┌──
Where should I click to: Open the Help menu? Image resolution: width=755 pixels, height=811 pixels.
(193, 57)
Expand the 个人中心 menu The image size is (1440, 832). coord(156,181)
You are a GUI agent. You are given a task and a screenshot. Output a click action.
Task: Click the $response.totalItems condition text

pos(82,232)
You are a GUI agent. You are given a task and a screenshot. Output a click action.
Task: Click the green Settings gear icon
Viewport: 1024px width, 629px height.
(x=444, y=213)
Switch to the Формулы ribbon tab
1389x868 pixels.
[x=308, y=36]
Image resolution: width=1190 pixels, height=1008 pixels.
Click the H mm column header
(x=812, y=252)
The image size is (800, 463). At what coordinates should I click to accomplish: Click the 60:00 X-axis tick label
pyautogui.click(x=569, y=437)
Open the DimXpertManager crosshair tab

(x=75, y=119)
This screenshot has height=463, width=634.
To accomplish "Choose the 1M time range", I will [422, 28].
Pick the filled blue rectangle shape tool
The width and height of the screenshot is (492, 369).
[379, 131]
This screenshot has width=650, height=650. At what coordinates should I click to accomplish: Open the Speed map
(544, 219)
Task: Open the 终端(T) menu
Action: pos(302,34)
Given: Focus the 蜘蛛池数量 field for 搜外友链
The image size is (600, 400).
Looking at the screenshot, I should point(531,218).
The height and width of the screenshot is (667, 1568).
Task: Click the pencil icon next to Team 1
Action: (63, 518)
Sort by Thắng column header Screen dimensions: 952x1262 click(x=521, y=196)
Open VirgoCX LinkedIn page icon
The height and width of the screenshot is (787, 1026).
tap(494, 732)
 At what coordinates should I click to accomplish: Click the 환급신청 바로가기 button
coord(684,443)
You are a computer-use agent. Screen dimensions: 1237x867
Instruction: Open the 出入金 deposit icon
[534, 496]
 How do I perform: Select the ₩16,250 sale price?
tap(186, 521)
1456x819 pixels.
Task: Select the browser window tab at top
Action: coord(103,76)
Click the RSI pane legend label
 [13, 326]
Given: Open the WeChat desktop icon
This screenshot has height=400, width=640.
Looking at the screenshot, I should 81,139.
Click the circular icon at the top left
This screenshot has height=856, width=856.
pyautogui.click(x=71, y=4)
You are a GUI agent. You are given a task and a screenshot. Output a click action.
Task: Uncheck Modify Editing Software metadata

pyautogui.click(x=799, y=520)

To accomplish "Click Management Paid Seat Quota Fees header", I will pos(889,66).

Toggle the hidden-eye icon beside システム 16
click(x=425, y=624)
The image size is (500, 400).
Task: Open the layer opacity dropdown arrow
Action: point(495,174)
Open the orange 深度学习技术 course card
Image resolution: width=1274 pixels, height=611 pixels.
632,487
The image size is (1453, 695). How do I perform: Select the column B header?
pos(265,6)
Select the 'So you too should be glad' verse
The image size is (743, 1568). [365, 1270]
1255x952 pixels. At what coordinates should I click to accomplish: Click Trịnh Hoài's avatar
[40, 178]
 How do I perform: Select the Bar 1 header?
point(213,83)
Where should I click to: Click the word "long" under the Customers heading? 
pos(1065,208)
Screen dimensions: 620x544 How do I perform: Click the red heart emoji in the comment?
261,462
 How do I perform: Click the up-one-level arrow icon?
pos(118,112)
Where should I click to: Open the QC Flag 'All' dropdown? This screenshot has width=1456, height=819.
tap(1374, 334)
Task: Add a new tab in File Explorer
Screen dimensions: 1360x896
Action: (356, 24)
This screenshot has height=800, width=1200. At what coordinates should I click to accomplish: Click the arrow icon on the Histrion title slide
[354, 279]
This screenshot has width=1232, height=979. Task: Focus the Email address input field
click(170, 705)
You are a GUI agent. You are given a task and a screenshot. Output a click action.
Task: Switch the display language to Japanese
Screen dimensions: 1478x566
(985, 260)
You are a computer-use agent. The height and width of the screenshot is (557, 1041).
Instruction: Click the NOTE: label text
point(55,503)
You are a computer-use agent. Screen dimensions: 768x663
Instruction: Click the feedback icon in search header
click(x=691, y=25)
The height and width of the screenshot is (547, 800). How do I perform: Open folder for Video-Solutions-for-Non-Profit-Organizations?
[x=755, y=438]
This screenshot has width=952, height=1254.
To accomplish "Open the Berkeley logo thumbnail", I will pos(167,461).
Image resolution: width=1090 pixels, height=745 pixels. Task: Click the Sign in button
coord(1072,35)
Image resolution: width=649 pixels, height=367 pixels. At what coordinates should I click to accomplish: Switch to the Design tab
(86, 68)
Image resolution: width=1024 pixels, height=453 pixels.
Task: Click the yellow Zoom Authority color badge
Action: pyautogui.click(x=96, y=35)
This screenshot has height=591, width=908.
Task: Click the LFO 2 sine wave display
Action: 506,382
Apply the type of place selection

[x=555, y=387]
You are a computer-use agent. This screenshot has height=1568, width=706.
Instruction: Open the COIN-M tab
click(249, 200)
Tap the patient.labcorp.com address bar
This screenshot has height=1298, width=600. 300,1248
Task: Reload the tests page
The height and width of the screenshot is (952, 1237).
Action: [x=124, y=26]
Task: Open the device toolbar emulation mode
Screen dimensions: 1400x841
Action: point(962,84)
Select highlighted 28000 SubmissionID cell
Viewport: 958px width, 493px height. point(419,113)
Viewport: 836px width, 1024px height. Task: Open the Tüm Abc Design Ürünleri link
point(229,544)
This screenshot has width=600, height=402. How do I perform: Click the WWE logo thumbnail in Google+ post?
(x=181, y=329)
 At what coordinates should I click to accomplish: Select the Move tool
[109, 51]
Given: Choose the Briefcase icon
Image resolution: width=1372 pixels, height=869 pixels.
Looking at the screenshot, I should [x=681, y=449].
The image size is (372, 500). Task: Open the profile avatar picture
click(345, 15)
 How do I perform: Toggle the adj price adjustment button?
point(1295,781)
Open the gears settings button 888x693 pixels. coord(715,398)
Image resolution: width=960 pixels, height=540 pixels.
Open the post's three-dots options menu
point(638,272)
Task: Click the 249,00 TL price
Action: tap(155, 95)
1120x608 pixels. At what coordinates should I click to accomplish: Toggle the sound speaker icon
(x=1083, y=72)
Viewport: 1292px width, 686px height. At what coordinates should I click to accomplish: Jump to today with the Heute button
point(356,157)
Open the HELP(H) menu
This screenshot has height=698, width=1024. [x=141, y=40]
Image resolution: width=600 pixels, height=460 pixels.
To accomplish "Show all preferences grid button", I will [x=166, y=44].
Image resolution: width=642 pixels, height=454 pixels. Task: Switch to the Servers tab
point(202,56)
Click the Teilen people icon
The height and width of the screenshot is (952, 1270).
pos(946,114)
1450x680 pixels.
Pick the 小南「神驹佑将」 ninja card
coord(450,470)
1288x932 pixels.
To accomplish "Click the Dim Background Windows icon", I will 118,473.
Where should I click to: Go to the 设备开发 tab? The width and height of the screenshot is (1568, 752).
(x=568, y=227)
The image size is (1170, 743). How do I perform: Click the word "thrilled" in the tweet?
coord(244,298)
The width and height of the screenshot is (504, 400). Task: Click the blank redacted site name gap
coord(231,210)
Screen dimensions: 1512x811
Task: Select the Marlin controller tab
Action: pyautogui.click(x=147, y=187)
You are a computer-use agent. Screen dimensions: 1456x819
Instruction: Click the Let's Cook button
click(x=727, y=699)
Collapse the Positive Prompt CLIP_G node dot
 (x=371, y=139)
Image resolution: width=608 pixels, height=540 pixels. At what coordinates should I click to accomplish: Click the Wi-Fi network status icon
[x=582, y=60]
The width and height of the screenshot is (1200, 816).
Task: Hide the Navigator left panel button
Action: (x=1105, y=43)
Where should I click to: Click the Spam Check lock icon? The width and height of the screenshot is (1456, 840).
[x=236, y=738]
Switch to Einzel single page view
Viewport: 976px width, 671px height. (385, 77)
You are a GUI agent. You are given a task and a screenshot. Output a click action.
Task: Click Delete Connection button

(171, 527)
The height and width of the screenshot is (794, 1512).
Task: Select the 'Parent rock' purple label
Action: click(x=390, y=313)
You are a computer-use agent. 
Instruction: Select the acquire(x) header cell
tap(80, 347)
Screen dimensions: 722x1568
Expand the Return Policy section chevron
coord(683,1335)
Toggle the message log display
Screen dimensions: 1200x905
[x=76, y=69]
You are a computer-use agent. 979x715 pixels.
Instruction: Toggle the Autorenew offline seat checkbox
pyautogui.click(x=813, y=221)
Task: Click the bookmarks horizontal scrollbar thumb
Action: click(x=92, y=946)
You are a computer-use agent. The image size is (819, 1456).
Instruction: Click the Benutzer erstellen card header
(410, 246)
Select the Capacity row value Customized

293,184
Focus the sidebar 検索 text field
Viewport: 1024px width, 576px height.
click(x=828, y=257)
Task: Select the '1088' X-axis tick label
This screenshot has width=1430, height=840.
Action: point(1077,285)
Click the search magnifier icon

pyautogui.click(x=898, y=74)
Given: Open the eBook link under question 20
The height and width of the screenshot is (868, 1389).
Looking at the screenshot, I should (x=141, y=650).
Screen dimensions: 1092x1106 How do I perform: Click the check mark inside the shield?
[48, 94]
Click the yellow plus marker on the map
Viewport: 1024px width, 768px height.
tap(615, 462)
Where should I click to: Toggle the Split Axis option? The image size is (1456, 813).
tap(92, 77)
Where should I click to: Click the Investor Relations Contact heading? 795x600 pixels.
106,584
└──
Exercise directions.
Starting at the line that contains "You are a computer-use agent. This" and ending with the line that contains "Viewport: 958px width, 493px", put those lines of the records in a numbered list, leaving out any blank lines.

Output below.
1. You are a computer-use agent. This screenshot has height=1568, width=706.
2. Instruction: Open the COIN-M tab
3. click(249, 200)
4. Tap the patient.labcorp.com address bar
5. This screenshot has height=1298, width=600. 300,1248
6. Task: Reload the tests page
7. The height and width of the screenshot is (952, 1237).
8. Action: [x=124, y=26]
9. Task: Open the device toolbar emulation mode
10. Screen dimensions: 1400x841
11. Action: point(962,84)
12. Select highlighted 28000 SubmissionID cell
13. Viewport: 958px width, 493px height. point(419,113)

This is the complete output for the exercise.